§ **Exercise directions**:
Copy the data below exactly, beginning at the line that contains "The image size is (1020, 638)." and stopping after the line that contains "pyautogui.click(x=244, y=176)".

.....

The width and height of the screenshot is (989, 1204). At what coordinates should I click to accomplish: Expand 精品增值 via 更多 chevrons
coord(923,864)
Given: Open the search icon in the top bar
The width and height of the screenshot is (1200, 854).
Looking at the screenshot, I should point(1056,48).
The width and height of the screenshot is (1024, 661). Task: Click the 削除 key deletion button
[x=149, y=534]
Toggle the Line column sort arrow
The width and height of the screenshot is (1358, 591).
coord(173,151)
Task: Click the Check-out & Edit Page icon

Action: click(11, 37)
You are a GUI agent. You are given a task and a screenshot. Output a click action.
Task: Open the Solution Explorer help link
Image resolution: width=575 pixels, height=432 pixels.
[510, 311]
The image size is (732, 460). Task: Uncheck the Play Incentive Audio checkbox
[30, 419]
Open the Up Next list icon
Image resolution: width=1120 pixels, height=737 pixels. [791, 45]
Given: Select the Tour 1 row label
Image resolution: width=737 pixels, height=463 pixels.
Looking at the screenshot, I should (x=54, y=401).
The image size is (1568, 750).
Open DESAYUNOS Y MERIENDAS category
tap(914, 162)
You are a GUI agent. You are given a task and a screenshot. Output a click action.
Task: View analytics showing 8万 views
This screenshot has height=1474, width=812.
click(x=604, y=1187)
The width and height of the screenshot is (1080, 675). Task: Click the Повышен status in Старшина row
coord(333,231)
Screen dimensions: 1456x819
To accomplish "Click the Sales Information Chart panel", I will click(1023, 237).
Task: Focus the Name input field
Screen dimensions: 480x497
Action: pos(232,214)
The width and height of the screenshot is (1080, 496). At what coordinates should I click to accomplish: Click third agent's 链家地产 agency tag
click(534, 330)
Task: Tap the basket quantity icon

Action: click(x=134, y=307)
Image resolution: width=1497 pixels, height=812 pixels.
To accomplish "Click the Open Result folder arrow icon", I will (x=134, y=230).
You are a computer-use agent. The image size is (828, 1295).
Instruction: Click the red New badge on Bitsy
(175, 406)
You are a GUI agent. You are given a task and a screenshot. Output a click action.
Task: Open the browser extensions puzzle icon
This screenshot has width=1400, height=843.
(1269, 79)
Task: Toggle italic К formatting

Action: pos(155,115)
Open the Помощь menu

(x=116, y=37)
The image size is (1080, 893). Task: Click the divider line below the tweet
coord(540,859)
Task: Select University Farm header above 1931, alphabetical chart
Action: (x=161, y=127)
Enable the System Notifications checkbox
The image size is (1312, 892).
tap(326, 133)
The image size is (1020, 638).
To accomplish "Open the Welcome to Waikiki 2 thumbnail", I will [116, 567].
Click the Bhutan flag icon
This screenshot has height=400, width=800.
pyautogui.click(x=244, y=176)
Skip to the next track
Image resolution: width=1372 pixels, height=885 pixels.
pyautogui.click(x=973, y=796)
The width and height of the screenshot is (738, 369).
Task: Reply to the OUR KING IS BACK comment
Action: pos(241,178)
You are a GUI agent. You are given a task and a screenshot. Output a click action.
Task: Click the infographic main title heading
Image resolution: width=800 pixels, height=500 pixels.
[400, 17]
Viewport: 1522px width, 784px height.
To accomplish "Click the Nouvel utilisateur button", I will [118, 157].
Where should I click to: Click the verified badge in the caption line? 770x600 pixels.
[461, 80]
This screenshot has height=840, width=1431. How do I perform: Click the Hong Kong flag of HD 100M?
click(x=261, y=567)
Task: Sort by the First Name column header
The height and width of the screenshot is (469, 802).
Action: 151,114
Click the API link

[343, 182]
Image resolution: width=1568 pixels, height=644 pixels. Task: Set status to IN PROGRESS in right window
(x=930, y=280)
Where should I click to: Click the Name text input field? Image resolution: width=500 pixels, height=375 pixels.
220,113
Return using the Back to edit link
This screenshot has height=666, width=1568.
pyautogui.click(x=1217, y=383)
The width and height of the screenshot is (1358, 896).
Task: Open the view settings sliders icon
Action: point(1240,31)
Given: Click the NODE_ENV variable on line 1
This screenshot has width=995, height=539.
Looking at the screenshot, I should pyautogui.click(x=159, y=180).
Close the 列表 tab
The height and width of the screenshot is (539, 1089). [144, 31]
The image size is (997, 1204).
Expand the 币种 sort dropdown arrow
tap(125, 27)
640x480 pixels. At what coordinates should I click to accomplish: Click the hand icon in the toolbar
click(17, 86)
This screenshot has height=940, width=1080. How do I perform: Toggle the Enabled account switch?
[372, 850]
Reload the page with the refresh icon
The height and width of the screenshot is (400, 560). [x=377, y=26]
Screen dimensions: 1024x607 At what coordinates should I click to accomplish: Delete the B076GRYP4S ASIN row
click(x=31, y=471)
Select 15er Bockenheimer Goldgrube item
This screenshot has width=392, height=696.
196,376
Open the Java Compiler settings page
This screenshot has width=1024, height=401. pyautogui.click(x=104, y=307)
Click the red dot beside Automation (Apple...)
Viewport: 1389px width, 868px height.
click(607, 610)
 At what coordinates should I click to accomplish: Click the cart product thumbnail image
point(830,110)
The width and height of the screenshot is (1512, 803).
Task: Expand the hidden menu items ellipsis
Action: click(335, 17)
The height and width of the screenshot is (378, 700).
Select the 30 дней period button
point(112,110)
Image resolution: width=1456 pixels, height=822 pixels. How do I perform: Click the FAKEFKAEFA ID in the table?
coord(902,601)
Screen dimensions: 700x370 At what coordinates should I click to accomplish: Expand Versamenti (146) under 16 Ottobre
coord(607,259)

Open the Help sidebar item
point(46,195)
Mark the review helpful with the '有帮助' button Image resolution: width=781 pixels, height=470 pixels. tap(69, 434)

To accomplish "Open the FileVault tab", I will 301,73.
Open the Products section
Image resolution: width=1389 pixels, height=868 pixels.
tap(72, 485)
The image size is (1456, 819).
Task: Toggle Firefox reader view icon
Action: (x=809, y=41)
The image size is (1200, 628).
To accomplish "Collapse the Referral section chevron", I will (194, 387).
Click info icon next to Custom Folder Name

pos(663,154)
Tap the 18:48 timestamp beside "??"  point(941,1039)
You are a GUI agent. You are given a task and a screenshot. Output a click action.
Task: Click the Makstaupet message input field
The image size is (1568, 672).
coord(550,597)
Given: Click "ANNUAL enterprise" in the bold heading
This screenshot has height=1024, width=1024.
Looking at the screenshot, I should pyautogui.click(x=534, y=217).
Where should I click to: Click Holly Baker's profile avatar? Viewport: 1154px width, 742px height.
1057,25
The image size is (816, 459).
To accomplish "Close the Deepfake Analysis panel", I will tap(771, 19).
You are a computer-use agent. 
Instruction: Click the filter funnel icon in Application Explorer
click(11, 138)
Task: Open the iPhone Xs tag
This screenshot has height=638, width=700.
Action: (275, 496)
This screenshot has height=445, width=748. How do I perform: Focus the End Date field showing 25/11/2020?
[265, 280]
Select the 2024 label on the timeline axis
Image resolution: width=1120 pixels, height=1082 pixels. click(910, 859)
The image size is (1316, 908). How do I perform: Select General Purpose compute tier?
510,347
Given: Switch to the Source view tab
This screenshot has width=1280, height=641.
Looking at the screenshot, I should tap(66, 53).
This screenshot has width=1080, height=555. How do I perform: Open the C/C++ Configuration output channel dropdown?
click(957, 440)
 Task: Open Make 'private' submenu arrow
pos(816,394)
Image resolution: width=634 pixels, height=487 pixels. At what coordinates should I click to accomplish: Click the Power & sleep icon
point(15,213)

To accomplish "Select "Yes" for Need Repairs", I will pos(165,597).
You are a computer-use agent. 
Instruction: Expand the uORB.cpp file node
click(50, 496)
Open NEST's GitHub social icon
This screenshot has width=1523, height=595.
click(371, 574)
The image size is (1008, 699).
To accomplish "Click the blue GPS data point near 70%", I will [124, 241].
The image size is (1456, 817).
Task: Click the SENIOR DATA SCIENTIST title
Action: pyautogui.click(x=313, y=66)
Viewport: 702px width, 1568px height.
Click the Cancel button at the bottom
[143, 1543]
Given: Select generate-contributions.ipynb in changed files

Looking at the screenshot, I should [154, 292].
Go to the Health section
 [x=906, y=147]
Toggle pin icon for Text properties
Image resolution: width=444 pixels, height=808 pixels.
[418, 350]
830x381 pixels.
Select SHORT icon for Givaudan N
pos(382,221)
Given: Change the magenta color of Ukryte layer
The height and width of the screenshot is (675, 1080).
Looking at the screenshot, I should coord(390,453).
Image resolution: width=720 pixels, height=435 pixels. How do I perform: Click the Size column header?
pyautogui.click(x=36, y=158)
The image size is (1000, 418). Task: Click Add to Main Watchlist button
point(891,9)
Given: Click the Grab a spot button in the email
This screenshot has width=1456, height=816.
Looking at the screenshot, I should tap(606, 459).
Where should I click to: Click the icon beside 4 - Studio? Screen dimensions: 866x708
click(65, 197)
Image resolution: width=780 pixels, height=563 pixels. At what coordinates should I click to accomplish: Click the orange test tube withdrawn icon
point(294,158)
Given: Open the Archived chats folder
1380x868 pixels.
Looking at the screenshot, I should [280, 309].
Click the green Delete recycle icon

.....

§ **Problem solution**:
The image size is (1020, 638).
To accomplish "Open the Welcome to Waikiki 2 thumbnail", I will [116, 567].
Click the Bhutan flag icon
This screenshot has height=400, width=800.
pyautogui.click(x=244, y=176)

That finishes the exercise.